TSU @ Sat Feb 01 said:


> The bottom dynamic layer of the sustains is very similar to flautando in Sable.
> So I suggest to use sustains where dynamic changes are needed.
> From the bottom to the middle layer in the louder part.
> 
> Great piece by the way



Thank you, and thanks for that idea. Much appreciated! I will give it a try


----------



## Mahlon (Feb 1, 2014)

I agree that the only thing sounding synthy (if you can even say that at all about this piece) is the style. The sound of the strings themselves is really impressive and beautiful.

M.


----------



## Stephen Rees (Feb 2, 2014)

Mahlon @ Sat Feb 01 said:


> I agree that the only thing sounding synthy (if you can even say that at all about this piece) is the style. The sound of the strings themselves is really impressive and beautiful.
> 
> M.



Thanks for listening and your comment Mahlon.

The strings are indeed beautiful, particularly when used for divisi writing (the con sords are also fabulous - I've always wanted to get that 'hushed awe' sound you get in Vaughan Williams sometimes - like in the Romanza movement of the 5th Symphony, and the Sable con sords delivers that kind of sound beautifully - fantastic).


----------



## germancomponist (Feb 2, 2014)

Mahlon @ Sat Feb 01 said:


> I agree that the only thing sounding synthy (if you can even say that at all about this piece) is the style. The sound of the strings themselves is really impressive and beautiful.
> 
> M.



Exactly!

A great example of how good this strings sound is!
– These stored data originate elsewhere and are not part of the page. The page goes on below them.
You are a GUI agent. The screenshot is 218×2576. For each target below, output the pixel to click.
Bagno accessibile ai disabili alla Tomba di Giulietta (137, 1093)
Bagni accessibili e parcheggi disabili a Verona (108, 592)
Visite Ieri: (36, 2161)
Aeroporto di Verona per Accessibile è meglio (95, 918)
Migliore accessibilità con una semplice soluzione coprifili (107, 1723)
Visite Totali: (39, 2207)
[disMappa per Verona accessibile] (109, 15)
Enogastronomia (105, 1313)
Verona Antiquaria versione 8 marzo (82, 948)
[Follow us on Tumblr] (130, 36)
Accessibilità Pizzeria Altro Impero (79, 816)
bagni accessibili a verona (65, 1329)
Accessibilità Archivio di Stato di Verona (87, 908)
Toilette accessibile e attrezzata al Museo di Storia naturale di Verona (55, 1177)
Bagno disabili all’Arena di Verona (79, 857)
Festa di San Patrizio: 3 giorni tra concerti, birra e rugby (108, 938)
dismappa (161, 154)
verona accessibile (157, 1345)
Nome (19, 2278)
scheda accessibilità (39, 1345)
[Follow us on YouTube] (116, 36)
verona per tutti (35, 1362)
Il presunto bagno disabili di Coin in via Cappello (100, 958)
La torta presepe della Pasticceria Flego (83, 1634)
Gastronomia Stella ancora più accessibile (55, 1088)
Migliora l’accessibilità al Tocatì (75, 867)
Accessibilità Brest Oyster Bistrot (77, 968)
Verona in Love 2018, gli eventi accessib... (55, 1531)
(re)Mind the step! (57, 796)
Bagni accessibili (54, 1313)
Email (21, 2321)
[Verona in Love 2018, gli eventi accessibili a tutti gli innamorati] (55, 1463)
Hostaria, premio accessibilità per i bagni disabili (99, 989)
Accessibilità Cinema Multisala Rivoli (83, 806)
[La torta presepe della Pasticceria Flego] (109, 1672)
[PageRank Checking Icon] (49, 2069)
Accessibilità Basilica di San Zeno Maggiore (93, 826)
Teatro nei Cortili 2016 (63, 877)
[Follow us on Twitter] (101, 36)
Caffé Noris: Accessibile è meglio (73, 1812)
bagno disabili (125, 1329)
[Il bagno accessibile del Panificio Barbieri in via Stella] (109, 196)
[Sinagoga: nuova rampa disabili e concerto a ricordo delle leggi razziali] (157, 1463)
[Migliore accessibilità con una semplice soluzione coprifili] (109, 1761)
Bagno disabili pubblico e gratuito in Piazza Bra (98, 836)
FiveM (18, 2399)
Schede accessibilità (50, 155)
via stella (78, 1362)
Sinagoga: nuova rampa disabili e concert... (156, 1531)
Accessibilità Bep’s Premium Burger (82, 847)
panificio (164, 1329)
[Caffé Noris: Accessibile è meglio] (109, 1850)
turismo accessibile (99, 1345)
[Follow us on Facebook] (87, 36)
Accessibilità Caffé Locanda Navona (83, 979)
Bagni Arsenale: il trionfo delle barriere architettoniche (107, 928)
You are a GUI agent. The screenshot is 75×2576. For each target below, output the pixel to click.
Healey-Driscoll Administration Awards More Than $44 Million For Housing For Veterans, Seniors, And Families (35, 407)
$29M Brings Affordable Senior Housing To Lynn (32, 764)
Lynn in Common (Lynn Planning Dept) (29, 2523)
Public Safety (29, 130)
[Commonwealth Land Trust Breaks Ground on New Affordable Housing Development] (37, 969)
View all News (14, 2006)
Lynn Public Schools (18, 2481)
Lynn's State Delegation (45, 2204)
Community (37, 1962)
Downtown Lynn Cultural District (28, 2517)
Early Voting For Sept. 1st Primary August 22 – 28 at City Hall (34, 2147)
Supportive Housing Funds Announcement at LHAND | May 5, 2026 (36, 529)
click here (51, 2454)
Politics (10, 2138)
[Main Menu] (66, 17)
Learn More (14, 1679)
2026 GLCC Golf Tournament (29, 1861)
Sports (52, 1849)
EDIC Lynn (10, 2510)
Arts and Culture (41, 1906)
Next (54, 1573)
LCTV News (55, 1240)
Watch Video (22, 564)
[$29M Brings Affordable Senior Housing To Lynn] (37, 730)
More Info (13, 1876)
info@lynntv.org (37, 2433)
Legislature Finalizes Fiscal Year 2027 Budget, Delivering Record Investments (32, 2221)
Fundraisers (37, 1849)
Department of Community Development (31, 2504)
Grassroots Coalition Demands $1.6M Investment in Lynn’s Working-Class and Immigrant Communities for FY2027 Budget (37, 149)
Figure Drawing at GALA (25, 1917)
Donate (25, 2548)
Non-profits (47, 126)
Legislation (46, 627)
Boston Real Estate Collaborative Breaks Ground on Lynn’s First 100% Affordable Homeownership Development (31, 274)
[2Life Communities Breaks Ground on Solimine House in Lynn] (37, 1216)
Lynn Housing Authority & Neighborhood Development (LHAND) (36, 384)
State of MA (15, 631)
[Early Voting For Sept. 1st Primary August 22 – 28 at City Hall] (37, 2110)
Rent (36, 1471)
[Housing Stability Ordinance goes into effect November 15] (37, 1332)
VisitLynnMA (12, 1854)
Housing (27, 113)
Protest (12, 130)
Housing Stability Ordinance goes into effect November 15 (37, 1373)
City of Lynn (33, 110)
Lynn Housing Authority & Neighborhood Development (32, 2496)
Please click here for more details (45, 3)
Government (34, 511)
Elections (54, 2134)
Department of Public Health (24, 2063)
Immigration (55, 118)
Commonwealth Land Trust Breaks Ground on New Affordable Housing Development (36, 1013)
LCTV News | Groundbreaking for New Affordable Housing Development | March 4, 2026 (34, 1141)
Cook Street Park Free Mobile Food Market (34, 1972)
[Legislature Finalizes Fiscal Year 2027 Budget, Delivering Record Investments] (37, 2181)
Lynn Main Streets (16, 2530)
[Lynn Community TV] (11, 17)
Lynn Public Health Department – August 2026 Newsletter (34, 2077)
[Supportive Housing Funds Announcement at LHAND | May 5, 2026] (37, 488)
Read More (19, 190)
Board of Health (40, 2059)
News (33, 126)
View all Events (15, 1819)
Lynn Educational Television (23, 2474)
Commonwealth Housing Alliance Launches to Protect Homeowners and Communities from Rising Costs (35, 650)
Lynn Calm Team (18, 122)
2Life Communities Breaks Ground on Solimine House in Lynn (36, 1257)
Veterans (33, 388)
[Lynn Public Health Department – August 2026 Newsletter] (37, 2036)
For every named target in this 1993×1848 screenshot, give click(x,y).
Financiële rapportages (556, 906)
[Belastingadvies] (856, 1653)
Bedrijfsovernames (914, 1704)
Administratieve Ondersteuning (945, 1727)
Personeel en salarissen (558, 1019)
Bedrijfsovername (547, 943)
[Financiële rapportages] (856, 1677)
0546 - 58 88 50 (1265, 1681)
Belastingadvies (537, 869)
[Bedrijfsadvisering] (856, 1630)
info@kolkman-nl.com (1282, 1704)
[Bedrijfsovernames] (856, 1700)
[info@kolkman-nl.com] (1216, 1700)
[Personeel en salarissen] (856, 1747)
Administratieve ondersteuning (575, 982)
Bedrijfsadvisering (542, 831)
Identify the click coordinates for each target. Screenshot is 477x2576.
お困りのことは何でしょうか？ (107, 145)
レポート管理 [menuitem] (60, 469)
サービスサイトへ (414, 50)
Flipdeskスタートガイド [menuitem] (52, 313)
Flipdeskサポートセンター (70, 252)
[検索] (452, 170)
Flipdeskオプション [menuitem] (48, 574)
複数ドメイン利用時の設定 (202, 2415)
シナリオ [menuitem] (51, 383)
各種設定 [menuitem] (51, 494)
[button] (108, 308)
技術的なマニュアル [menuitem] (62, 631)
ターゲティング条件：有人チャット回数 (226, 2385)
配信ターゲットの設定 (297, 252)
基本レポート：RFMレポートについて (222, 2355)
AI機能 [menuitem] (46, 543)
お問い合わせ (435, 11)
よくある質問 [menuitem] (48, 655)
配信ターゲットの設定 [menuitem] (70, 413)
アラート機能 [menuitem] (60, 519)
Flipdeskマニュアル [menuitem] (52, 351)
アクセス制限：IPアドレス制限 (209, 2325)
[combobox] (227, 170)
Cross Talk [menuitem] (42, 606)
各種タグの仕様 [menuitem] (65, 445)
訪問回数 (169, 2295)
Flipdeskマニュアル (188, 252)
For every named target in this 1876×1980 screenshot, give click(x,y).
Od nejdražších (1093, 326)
Thanks for sharing, Stephen!


----------



## Stephen Rees (Feb 2, 2014)

germancomponist @ Sun Feb 02 said:


> Mahlon @ Sat Feb 01 said:
> 
> 
> > I agree that the only thing sounding synthy (if you can even say that at all about this piece) is the style. The sound of the strings themselves is really impressive and beautiful.
> ...



You are welcome, and thanks very much Gunther


----------



## Saxer (Feb 2, 2014)

hey, beautiful peace... i actually like the static element. the slow build up is very effective!


----------



## dannthr (Feb 2, 2014)

I really enjoyed this, thanks for posting!


----------



## Stephen Rees (Feb 3, 2014)

Thanks to you both Saxer and Dan. Much appreciated


----------



## aaronnt1 (Feb 4, 2014)

Lovely piece, the simpleness allows one to bask in the tranquillity and of it all. Nicely chosen chords. I don't have Sable yet but these types of demos make me inch closer and closer!


----------



## Stephen Rees (Feb 4, 2014)

Thanks for listening and taking the time to comment Aaron. I wanted the piece to speak very directly and simply, so I'm delighted you enjoyed that aspect of it


----------